Furthermore, Lee needs to present broader, and in some areas more specific, information describing humane endpoints. Although listing some signs of pain and distress in the rabbit is a good start, the list is incomplete. Ideally, the protocol should state that intervention will be taken if pain or distress is indicated, as defined by specific examples of signs that will be monitored. By defining pain and distress in general and specific terms, it allows both performance standards and specific criteria to be used in the evaluation of the status of the animal. Examples that should be added to the narrative include: decreased appetite, dehydration, twitching, hunched posture, self-mutilation, increased or decreased temperature, and anorexia, among others. Decreased fecal output, soft feces or night stool, or lack of feces are also often first signs of pain and distress in rabbits. The IACUC needs to ask the investigator whether weight loss is a good indicator of pain or distress in this model, as it could be masked by the additional weight of growing tumors or ascites. If weight loss is an appropriate indicator, then in order to avoid potential disagreements or misinterpretations, a specific percentage should be provided as a weight-loss endpoint. Increased heart rate is not reliable or practical in this model and should be removed from the list.

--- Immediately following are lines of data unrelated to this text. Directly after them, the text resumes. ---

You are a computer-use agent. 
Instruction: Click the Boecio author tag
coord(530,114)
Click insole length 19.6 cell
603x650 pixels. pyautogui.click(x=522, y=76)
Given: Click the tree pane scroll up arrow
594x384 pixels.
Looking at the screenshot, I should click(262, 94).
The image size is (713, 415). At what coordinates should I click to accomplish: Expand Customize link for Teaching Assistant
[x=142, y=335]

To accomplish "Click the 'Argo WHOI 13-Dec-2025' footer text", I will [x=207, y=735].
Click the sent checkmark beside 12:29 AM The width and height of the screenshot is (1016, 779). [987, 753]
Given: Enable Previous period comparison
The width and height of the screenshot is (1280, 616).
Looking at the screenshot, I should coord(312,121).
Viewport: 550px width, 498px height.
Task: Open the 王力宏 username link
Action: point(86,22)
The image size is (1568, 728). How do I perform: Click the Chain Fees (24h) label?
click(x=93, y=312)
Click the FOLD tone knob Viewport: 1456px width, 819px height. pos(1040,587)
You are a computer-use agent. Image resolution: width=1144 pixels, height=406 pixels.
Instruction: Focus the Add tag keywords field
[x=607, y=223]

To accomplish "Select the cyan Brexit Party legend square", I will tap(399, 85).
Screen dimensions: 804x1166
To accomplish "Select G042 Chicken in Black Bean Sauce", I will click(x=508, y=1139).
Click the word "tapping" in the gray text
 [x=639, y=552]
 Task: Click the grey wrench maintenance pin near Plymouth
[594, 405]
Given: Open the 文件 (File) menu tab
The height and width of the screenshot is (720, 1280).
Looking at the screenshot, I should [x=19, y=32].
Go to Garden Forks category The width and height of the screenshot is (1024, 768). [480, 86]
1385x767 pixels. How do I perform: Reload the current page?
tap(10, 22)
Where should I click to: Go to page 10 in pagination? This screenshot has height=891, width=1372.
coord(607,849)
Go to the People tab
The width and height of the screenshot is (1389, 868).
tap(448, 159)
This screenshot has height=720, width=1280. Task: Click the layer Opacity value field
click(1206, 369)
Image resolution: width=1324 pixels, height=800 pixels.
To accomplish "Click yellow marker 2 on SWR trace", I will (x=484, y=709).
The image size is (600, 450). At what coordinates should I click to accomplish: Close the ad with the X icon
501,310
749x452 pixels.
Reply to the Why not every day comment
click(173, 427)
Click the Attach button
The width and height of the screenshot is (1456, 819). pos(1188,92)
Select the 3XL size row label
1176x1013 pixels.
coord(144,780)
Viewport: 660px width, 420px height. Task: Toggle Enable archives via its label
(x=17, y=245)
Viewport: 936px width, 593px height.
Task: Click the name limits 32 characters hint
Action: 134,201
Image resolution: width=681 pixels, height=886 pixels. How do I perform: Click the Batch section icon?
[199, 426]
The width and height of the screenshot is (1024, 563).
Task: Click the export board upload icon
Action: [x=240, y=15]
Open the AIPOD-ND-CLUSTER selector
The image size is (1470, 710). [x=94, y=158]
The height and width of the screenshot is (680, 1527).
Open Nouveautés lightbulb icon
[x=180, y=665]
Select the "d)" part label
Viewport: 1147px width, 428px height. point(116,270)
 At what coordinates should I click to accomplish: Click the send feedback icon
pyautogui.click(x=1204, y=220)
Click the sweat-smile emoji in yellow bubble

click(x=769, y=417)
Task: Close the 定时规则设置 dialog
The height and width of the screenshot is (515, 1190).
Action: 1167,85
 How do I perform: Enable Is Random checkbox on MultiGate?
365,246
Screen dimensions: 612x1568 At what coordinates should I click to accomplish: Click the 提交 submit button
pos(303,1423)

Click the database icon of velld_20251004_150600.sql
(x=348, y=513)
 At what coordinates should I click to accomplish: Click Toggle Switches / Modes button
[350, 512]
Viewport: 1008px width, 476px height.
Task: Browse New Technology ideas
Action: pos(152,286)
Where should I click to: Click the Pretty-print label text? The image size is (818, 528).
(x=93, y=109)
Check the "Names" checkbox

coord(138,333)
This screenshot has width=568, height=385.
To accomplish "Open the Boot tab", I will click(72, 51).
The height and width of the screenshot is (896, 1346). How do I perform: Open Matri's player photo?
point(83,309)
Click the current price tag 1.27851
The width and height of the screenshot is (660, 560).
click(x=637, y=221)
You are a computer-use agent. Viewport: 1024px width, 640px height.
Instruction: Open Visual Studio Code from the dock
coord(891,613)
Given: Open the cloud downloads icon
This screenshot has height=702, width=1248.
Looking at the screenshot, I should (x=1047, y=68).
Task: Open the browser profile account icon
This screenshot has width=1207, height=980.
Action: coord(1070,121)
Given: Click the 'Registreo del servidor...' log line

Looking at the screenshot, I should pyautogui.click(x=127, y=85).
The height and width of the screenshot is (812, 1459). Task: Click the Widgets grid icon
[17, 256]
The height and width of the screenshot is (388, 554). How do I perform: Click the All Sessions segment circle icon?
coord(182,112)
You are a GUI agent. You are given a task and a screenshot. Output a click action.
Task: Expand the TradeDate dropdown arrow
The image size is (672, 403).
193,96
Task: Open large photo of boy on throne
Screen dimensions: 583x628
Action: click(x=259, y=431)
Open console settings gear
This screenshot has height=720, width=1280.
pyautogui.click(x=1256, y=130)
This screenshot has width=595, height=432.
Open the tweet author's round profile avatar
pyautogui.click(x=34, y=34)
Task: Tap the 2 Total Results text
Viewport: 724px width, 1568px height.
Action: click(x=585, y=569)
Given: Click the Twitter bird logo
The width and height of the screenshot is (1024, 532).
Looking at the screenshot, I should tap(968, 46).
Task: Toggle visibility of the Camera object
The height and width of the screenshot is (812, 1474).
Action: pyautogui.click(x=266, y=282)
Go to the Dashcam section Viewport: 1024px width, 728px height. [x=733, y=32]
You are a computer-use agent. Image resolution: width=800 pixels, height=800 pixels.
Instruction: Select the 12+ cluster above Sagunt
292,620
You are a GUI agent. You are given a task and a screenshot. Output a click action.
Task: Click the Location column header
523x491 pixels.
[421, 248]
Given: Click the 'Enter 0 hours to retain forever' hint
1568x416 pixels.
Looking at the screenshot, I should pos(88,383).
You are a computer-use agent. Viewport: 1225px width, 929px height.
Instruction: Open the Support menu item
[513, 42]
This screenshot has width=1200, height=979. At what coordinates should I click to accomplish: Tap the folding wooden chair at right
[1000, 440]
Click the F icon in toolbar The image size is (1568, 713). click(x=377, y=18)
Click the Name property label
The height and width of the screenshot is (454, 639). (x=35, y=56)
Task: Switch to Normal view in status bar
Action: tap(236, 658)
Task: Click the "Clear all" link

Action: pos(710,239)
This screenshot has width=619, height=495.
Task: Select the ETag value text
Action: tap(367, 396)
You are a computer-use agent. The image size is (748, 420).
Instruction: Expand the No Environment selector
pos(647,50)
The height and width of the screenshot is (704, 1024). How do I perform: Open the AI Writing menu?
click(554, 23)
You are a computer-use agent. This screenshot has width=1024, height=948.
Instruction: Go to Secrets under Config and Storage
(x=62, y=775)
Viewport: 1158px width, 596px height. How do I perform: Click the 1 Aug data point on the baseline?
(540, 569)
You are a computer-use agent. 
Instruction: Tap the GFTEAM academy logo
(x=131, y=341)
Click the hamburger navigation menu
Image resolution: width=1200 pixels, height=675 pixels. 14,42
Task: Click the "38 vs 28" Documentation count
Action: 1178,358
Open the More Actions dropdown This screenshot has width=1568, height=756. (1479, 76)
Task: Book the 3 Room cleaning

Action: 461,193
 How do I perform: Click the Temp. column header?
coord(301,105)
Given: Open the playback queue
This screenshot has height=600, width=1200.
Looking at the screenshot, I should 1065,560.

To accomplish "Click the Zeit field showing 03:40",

Regarding the treatment/surgical phase of the protocol, the investigator should be advised to consult the institutional veterinarian for the most appropriate analgesics to use for this procedure. Buprenorphine or other nonsteroidal anti-inflammatory drugs (NSAIDs) are more effective than aspirin. Additionally, pre-emptive analgesics should be administered in order to get pain relief on-board during the recovery phase. Although the investigator attempts to address general indicators of pain, means to recognize localized pain at the incision site need to be included in the protocol narrative. Signs of redness, swelling, dehiscence, and infection are all indications that veterinary intervention is necessary.

Lastly, the protocol should state the qualifications of those working with the rabbits, specifically addressing their experience in surgery and in identifying pain in rabbits. Poor surgical techniques can lead to prolonged healing times, infection, and unnecessary pain. Experience administering anesthetics to rabbits is also crucial. Depending on the extent of tumor development, the animals' health and tolerance of anesthesia may be compromised.